In order to provide a concrete sense for that increase, in the original report the correlation between company size and racial diversity was .14; after the log transformation was carried out, that correlation increased to .41. This means that larger companies tended to be more racially diverse than smaller ones, but that relationship was not fully accounted for in the original paper examining how diversity impacted success. The same issue held for gender diversity and establishment size.

Once these two issues – coding errors and skewed data – were addressed, the new results showed that gender and racial diversity were effectively unrelated to company performance. The only remaining relationship was a small one between gender diversity and the logged number of customers. While seven of the original eight hypotheses were supported in the first paper, the replication attempt correcting these errors only found one of the eight to be statistically supported. As most of the effects no longer existed, and the one that did exist was small in size, the business justification for increasing racial and gender diversity failed to receive any real support.

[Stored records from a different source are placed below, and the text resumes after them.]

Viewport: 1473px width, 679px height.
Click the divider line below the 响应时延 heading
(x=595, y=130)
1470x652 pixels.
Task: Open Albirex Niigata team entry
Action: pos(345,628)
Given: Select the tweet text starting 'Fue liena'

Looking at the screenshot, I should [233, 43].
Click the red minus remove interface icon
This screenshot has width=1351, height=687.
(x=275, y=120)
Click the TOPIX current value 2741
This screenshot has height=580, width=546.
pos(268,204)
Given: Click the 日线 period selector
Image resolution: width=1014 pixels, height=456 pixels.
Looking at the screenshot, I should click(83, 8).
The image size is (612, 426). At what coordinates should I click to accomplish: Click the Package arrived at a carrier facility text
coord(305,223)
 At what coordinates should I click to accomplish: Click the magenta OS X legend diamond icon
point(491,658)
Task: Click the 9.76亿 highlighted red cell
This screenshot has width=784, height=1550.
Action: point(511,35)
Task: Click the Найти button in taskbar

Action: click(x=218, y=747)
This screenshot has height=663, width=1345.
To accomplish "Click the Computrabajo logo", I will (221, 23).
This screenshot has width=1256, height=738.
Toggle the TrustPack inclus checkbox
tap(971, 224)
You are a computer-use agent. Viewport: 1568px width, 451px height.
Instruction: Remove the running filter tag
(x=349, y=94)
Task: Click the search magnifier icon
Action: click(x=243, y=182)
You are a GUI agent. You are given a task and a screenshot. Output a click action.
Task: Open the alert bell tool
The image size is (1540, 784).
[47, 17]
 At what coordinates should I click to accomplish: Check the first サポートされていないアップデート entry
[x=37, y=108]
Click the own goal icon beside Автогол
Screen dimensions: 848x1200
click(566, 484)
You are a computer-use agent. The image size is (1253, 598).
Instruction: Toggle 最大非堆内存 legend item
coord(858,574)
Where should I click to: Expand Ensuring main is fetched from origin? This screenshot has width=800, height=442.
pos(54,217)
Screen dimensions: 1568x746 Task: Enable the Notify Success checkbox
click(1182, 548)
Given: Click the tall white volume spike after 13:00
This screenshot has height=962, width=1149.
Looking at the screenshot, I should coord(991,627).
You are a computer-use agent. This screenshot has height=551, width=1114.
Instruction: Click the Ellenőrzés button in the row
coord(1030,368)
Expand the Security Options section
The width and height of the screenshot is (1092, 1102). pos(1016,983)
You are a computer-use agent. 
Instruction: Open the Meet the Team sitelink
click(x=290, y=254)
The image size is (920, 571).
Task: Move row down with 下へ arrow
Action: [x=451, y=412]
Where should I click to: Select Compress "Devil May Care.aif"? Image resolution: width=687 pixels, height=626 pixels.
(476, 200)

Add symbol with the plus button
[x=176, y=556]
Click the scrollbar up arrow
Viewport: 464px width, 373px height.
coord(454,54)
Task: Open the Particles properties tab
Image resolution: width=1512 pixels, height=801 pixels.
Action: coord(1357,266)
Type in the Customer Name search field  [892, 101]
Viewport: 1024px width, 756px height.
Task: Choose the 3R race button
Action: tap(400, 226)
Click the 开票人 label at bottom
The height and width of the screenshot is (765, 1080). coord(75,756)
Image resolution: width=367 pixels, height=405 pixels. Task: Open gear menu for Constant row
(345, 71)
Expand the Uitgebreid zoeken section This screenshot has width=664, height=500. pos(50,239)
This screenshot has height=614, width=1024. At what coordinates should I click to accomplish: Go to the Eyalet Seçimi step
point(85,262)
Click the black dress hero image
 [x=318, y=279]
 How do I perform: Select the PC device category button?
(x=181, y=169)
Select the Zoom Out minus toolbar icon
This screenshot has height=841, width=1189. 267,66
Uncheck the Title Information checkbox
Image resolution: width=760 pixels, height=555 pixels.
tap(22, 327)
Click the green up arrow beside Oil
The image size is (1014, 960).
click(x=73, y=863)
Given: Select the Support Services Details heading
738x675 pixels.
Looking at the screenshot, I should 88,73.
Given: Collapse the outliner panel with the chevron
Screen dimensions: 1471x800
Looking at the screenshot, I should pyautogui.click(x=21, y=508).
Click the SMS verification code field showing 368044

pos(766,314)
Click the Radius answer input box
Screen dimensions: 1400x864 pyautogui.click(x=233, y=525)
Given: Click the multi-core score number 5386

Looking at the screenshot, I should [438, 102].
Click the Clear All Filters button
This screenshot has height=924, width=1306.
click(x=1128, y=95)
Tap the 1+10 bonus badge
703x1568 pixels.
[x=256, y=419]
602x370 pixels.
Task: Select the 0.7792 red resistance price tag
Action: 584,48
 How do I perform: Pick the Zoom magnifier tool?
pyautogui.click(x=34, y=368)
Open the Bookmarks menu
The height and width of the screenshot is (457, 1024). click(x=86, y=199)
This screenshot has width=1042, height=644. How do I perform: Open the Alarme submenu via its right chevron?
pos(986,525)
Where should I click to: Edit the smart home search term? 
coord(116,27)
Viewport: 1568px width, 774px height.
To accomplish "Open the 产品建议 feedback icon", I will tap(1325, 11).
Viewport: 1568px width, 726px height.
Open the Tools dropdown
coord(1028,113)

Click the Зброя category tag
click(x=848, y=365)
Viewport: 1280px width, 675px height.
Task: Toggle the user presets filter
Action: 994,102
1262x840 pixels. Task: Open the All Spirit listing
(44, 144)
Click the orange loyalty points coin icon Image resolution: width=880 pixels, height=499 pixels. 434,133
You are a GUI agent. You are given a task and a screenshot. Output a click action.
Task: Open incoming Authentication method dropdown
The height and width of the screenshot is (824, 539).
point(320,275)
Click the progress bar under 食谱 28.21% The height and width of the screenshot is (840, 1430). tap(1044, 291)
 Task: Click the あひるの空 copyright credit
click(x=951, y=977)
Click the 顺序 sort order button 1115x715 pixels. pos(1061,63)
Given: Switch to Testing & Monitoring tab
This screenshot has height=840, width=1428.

Very colorful, but they ultimately all taste the same

As I initially mentioned, I don’t see a very good reason to expect that a more demographically diverse group of employees should yield better outcomes. They don’t yield worse outcomes either. However, the study from Australia suggests that the benefits of diversity (or the lack thereof) are basically besides the point in many instances. That is, not only would I imagine this failure to replicate won’t have a substantial impact on many people’s views on whether or not diversity should be increased, but I don’t think it would even if diversity was found to be a bad thing, financially speaking. This is because I don’t suspect many views of whether increasing diversity should be done are based on the foundation that it’s good for people economically in the first place. Increasing diversity isn’t viewed as a tricky empirical matter as much as it seems to be a moral one; one in which certain groups of people are viewed as owing or deserving various things.

This is only looking at the outcomes of adding diversity, of course. The causes of such diverse levels of diversity across different walks of life is another beast entirely.

References: Stojmenovska, D., Bol, T., & Leopolda, T. (2017). Does diversity pay? Replication of Herring (2009). American Sociological Review, 82, 857-867. 

Herring, C. (2009). Does diversity pay? Race, gender, and the business case for diversity. American Sociological Review, 74, 208–224.